Swinging Singles


(Mary Beth Bonacci is a popular speaker and founder of Real Love Productions.)



It’s accepted as a given, in this society, that unmarried people have fabulous, wild, uninhibited sex, while married couples are bored with sex, bored with each other, and just bored in general.

Well, we now have new evidence that that’s not true.

I heard some very interesting statistics this morning. They were about adult sexual dysfunction. (Don’t worry — we won’t go into too much detail here. This is a family-friendly website.) The topic itself surprised me a little. Anyone who listens to the messages popular culture spews at us would doubt that anyone ever suffers from sexual problems. Sex is central to our lives. It’s supposed to be the best, most fun activity anyone could ever indulge in.

Perhaps not. Evidence to the contrary is beginning to appear. First, a prominent ballplayer started showing up on TV commercialssaying he takes Viagra. Then Oprah started featuring women who aren’t interested in physical relations. And now, I hear these new statistics.

Unfortunately, I don’t know the name of the study. But the numbers are interesting nonetheless. Apparently, a full 43% of women and 34% of men surveyed report experiencing significant sexual problems. Personally, I suspect those numbers may be on the low side. It’s one thing to experience such. It’s quite another to admit to them. But, either way, it adds up to whole lot of people who aren’t enjoying sex.



Here’s the kicker. Do you know who’s having most of these problems? Unmarried people. That’s right. Unmarried respondents were 50% more likely to report suffering from sexual problems and/or sexual anxiety than were their married counterparts.

Now that’s news.

This study mirrors the studies I’ve seen that measure sexual satisfaction. Every few years, someone does a survey to determine who the most sexually satisfied people in America are. And every time, the results are the same. The most sexually satisfied people in America are highly religious married people who saved sex for marriage.
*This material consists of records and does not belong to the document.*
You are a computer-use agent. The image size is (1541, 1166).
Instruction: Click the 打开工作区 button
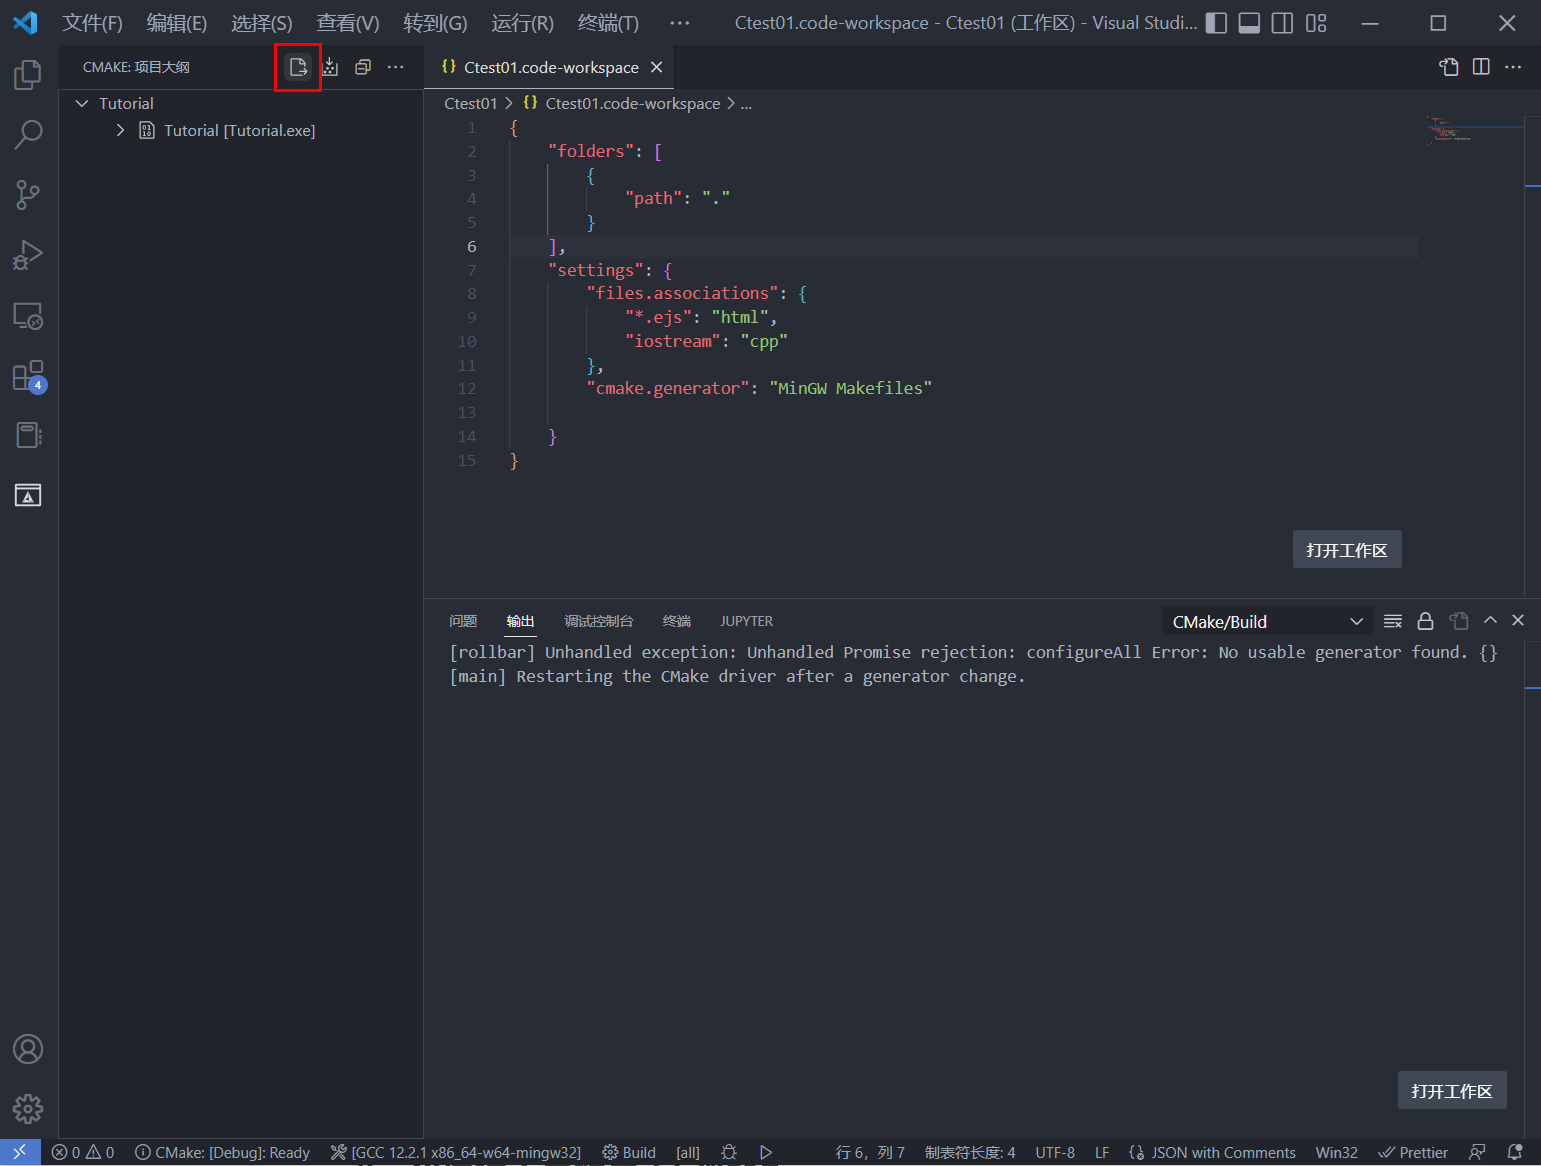(x=1347, y=549)
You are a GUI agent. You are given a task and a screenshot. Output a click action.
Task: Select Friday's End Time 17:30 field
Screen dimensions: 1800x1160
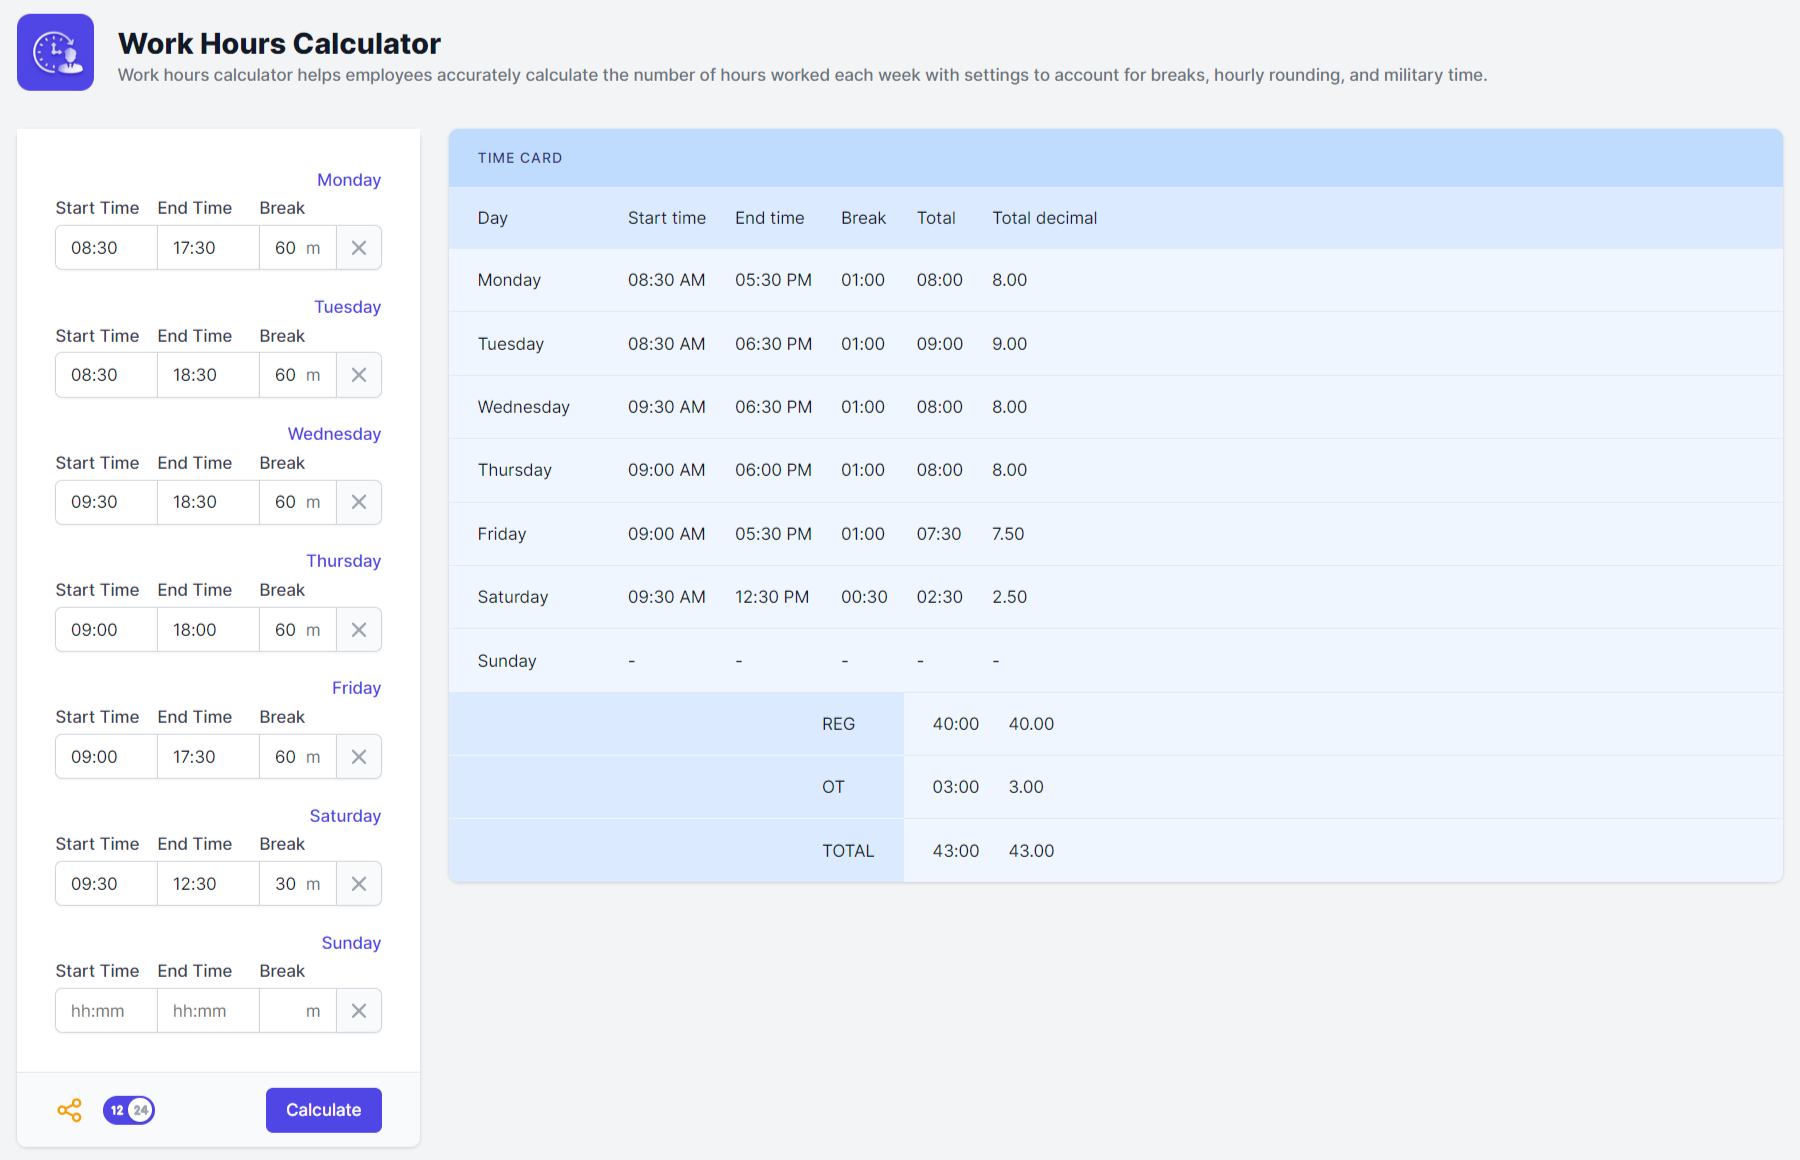pyautogui.click(x=208, y=757)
Hmm. Do you see a pattern here?

Why are more unmarried people reporting sexual performance problems? Why are they more anxious sexually? Whatever happened to all of that wild, wonderful sex they were supposed to be having?
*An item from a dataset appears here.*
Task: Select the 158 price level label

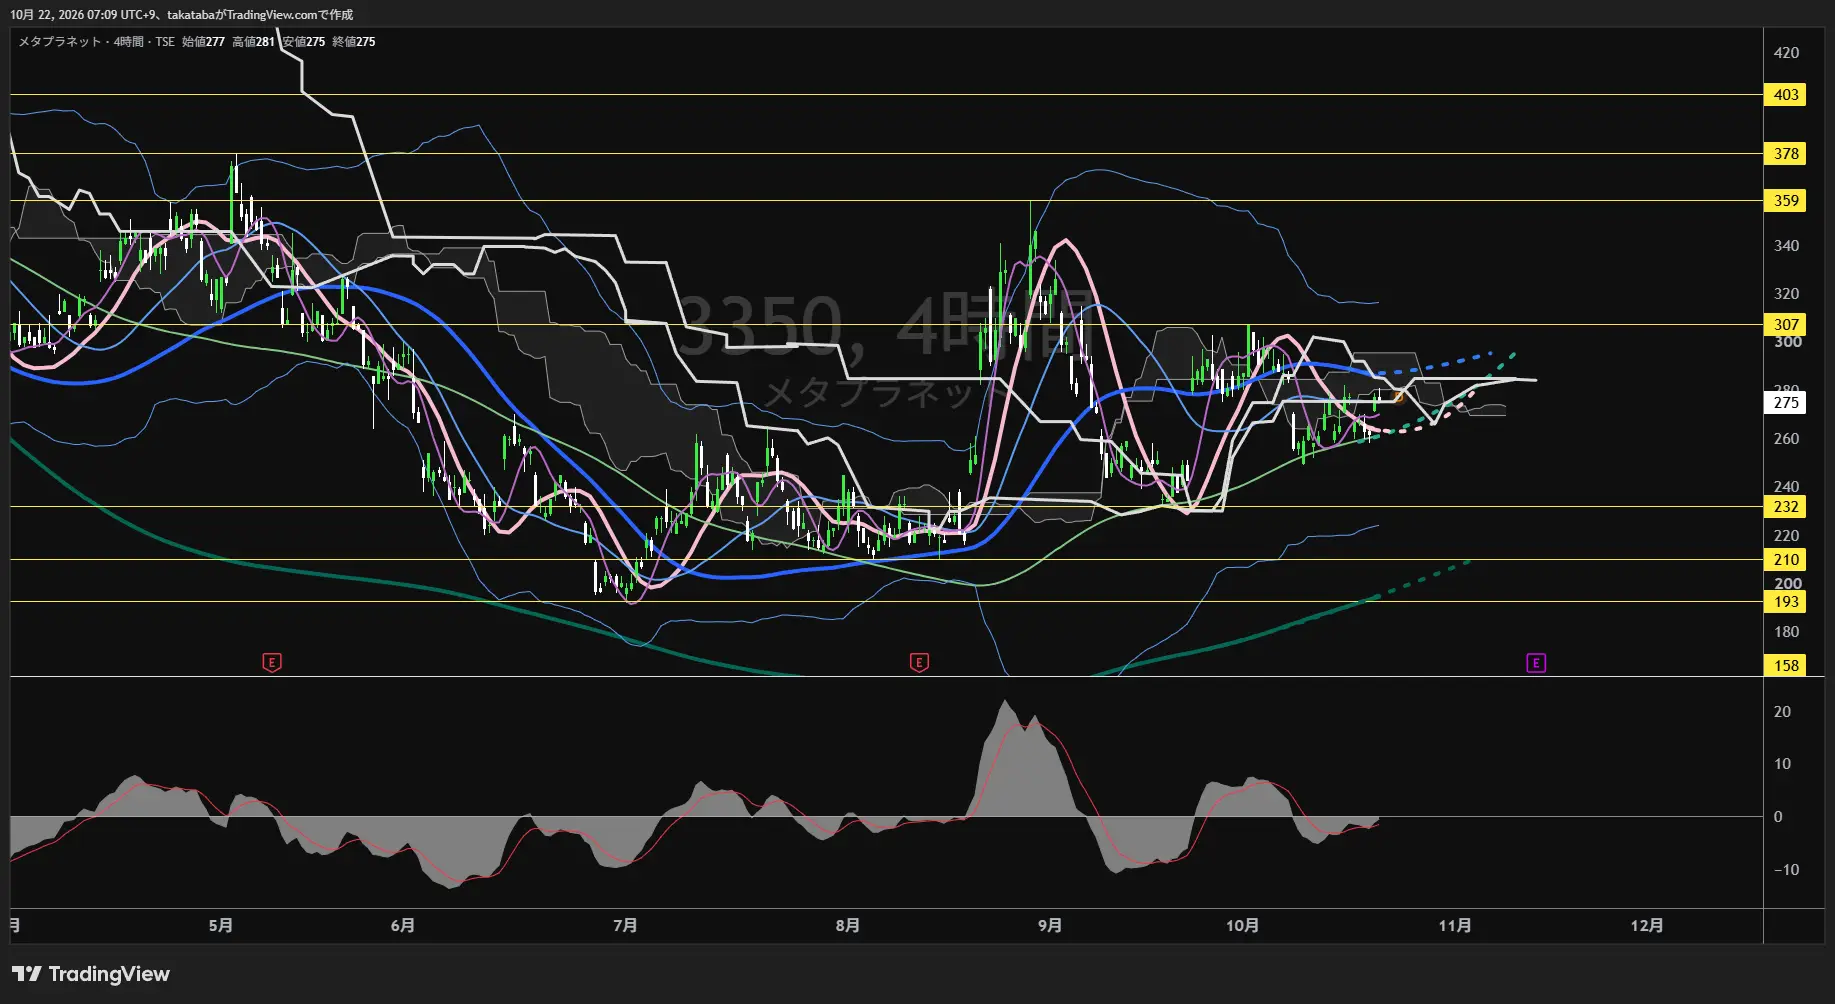Action: pos(1786,666)
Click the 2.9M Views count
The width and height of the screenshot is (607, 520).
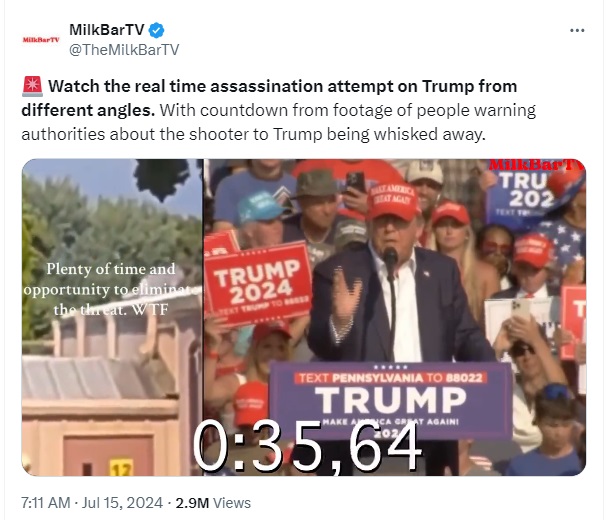[x=213, y=503]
Apparently, fornication isn’t as wild and wonderful as one might think.

The reason is simple. The Catholic Church has been repeating it for years. (Decades. Centuries. Millennia.) Sex means something. It says something. It’s about permanence. It’s about self-donation. It’s about marriage. And when we take it out of the context of marriage, it doesn’t work so well.

Society used to know that the pregnancy part doesn’t work so well outside of marriage. So we tried to extract out the pregnancy part. (Sometimes figuratively. Sometimes literally.) That worked marginally well. But then other physical maladies began to appear. So we tried to improve condom “technology,” only to find out that condoms aren’t doing any good at all.

But it never occurred to us that the pleasure might be tied to marriage, as well.

Yes, God created sex to feel good. But, in His ultimate wisdom, He tied the pleasure of sex to the meaning of sex. What makes sex feel so good isn’t just the stimulation of nerve endings. It’s the context in which that stimulation is happening. The overwhelming lose-yourself-in-the-moment experience happens when a man and a woman are secure in the knowledge that they are safe, that they have nothing to fear, that they are with someone who truly loves them and who will truly look out for what is best for them, forever. They know that they are creating a bond. And they know that it’s okay to create that bond, because the bond will stand. That safety, that abandonment, that total self-donation, is part of the sacredness of sexual union.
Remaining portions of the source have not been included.